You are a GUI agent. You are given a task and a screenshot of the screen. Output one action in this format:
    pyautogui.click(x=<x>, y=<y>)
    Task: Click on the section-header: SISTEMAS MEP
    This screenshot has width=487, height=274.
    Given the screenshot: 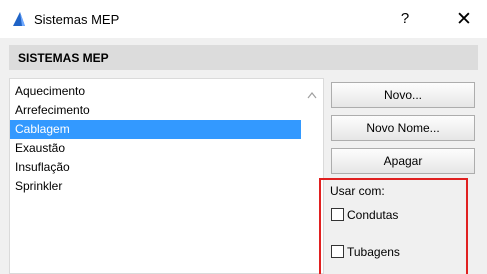 What is the action you would take?
    pyautogui.click(x=244, y=58)
    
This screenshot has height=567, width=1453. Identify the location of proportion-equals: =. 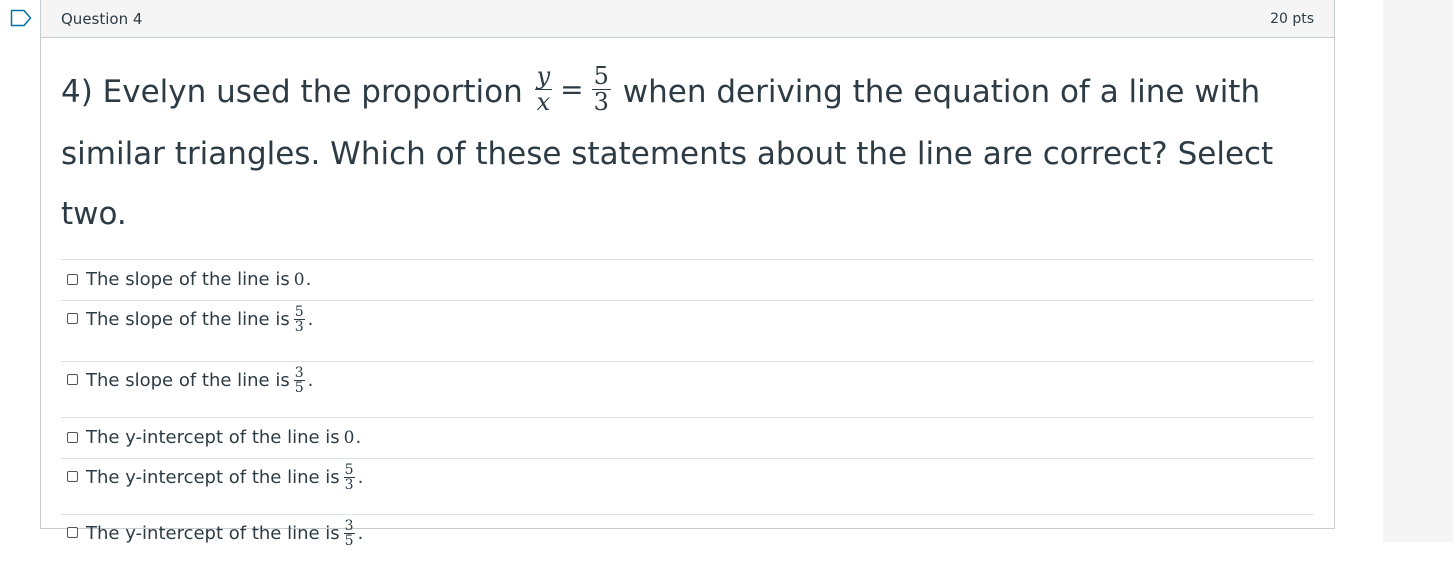
(572, 89).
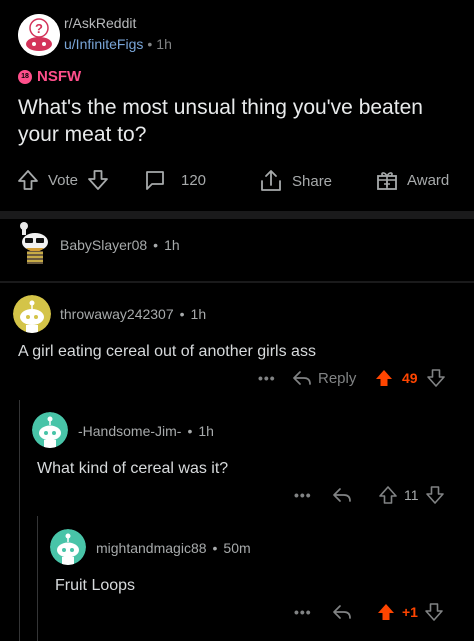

──────

■ 动手试试
更新从含有“This screenshot has height=567, width=1453.”的那一行起、到条目末尾为止的部分：把“location”改为“position”，其余一字不动，重写这部分，不包括图片。

■ 作答区
This screenshot has height=567, width=1453. Identify the position of proportion-equals: =. 
(572, 89).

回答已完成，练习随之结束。